On Wednesday, 17 October 2012 at 08:55:55 UTC, Alex Rønne
Petersen wrote:
On 17-10-2012 10:29, renoX wrote:
Hello,
in the discussions thread in the recent blog post which
summarized how
GC works(*), the topic of thread-local GC was further
discussed and I
pointed out that by default global variables in D are thread
local but I
was answered that the types doesn't tell which global variable
are
thread local and which are shared so the GC cannot use this
information,
is-it true?
It seems like a wasted opportunity..
BR,
renoX
*:
http://xtzgzorex.wordpress.com/2012/10/11/demystifying-garbage-collectors/
Let's step back for a bit and think about what we want to
achieve with thread-local garbage collection. The idea is that
we look only at a single thread's heap (and stack/registers, of
course) when doing a collection. This means that we can --
theoretically -- stop only one thread at a time and only when
it needs to be stopped. This is clearly a huge win in
scalability and raw speed. With a scheme like this, it might
even be possible to get away with a simple mark-sweep or
copying GC per thread instead of a complicated generational GC,
mainly due to the paradigms the isolation model induces.

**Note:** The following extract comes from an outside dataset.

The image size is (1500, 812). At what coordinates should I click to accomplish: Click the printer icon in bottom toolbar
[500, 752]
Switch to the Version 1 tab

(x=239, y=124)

Rust, as it is today, can do this. Tasks (or threads if you
will - though they aren't the same thing) are completely
isolated. Types that can potentially contain pointers into a
task's heap cannot be sent to other tasks at all. Rust also
does not have global variables.
So, let's look at D:
1. We have global variables.
1. Only std.concurrency enforces isolation at a type system
level; it's not built into the language, so the GC cannot make
assumptions.
1. The shared qualifier effectively allows pointers from one
thread's heap into another's.
It's important to keep in mind that in order for thread-local
GC (as defined above) to be possible at all, *under no
circumstances whatsoever must there be a pointer in one
thread's heap into another thread's heap, ever*. If this
happens and you apply the above GC strategy (stop one thread at
a time and scan only that thread's heap), you're effectively
dealing with something very similar to the lost object problem
on concurrent GC.
To clarify with regards to the shared qualifier: It does
absolutely nothing. It's useless. All it does is slap a pretty
"I can be shared arbitrarily across threads" label on a type.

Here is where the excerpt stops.